23.2.3 Gebouwen ten behoeve van woonwagenstandplaatsen

Voor het bouwen van hoofdgebouwen ten behoeve van woonwagenstandplaatsen gelden de volgende bepalingen:

  • a. binnen het bouwvlak zijn 5 woonwagenstandplaatsen toegestaan;
  • b. de lengte van de woonwagen mag niet meer dan 15 meter bedragen;
  • c. de breedte van de woonwagen mag niet meer dan 8 meter bedragen;
  • d. ter plaatse van de aanduiding 'maximale bouwhoogte' is ten hoogste de aangegeven maximale bouwhoogte toegestaan.
23.2.4 Bijbehorende bouwwerken ten behoeve van woonwagenstandplaatsen

Voor het bouwen van bijbehorende bouwwerken ten behoeve van woonwagenstandplaatsen gelden de volgende bepalingen:

  • a. per woonwagen mogen bijbehorende bouwwerken met een maximale oppervlakte van 15 m² worden opgericht;
  • b. de goothoogte van bijbehorende bouwwerken mag niet meer dan 2,5 meter bedragen;
  • c. de bouwhoogte van bijbehorende bouwwerken mag niet meer dan 3 meter bedragen;

23.2.5 Bouwwerken, geen gebouwen zijnde

Voor het bouwen van bouwwerken, geen gebouwen zijnde, gelden de volgende regels:

a. de bouwhoogte van erf- en terreinafscheidingen mag niet meer bedragen dan 2 meter met dien verstande dat erf- en terreinafscheidingen gelegen vóór (het verlengde) van voorgevel niet meer mag bedragen dan 1 meter;

b.de maximale bouwhoogte van andere bouwwerken geen gebouwen zijnde mag niet meer bedragen dan 3 meter;

c. Voor het bouwen van een dakteras gelden de volgende voorwaarden:

  • 1. het dakterras wordt van uit de woning ontsloten;
  • 2. op het dakvlak is alleen een bouwwerk geen gebouw zijnde toegestaan in de vorm van een terrasafscheiding;
  • 3. het onder 2. bedoelde bouwwerk is maximaal 1,5 meter hoog;;
  • 4. zowel het onder b. bedoelde bouwwerk als het dakterras liggen minstens 1 meter terug ten opzichte van de voorgevel;
  • 5. als de zijgevel gericht is naar het openbaar toegankelijk gebied, ligt het onder 2. bedoelde bouwwerk en het dakterras minstens 1 meter terug ten opzichte van de zijgevel;
  • 6. als het dakterras op een bijbehorend bijgebouw is gelegen en vanuit een kap wordt ontsloten, is de toegang geregeld via een dakkapel of dakloggia;
  • 7. als het dakterras op een bijbehorend bijgebouw is gelegen en het terras vanuit een rechte gevel wordt ontsloten, is de toegang geregeld via de bestaande, eventueel aangepaste gevel zonder verdere uitbreidingen.

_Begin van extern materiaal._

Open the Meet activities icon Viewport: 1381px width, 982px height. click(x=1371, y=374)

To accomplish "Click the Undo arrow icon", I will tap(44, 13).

23.3 Afwijken van de bouwregels
23.3.1 Afwijken met betrekking tot gebouwen ten behoeve van wonen

Bij omgevingsvergunning kan, worden afgeweken van het bepaalde in 23.2.1 onder b en behoeve van vergroting van een vrijstaand hoofdgebouw in achterwaardse richting met inachtneming van de volgende bepalingen:

a. de diepte van de woning mag niet meer dan 10 meter bedragen;

b. in afwijking van het bepaalde onder a. mag de woning met 10% van de diepte van het erf achter de achtergevel worden vergroot wanneer deze diepte van het erf meer dan 10 meter bedraagt tot een maximum van 12 meter, behalve wanneer het erf achter de achtergevel van de belendende percelen kleiner is dan 10 meter;

c. indien er getoetst is of er geen onevenredige afbreuk wordt gedaan aan of geen onevenredige aantasting zal plaatsvinden van:

  • 1. het bebouwingsbeeld;
  • 2. de gebouwtypologie;
  • 3. de bezonningssituatie op de aangrenzende percelen;
  • 4. gebruiksmogelijkheden van de aangrenzende percelen;
  • 5. het openbare karakter van het aangrenzende gebied;
  • 6. de verkeerssituatie.
23.3.2 Afwijken met betrekking tot dakkappellen

Bij omgevingsvergunning kan worden afgeweken van het bepaalde in lid 22.3.2 onder en het bepaalde onder 23.2.2 ten behoeve van het plaatsen van dakkapellen, met inachtneming van de volgende bepalingen:

a.de bevoegdheid tot afwijken wordt uitsluitend toegepast nadat er is getoetst aan de redelijke eisen van welstand en hierop een positief advies is gegeven;


b.er vindt geen onevenredige aantasting plaats van:

1.het bebouwingsbeeld;

2 de gebouwtypologie;

3.gebruiksmogelijkheden van de aangrenzende percelen;

4. het openbare karakter van het aangrenzende gebied;

23.4 Specifieke gebruiksregels
23.4.1 Toegestaan gebruik

Onder strijdig gebruik wordt niet verstaan het gebruik van gedeelten van woningen en/of bijbehorende bouwwerken ten behoeve van een huisgebonden beroep of bedrijf behorende tot ten hoogste categorie A van de Staat van Bedrijfsactiviteiten - functiemenging , indien en voor zover:

  • a. de woonfunctie als primaire functie gehandhaafd blijft;
  • b. het vloeroppervlak voor een huisgebonden beroep en/of bedrijf mag niet meer dan 30% van het bruto vloeroppervlakte van de woning en bijbehorende bouwerken bedragen, met een maximum van 65 m²;
  • c. ten behoeve van een huisgebonden beroep en/of bedrijf wordt voorzien in voldoende parkeergelegenheid;
  • d. het gebruik geen nadelige invloed heeft op de normale afwikkeling van het (vaar)verkeer;
  • e. geen horeca en geen detailhandel mag plaatsvinden, uitgezonderd bed & breakfast (max. 6 bedden) en een beperkte verkoop ondergeschikt aan de uitoefening van een huisgebonden beroep en/of bedrijf;
  • f. het beroep of de activiteit door de bewoner wordt uitgeoefend.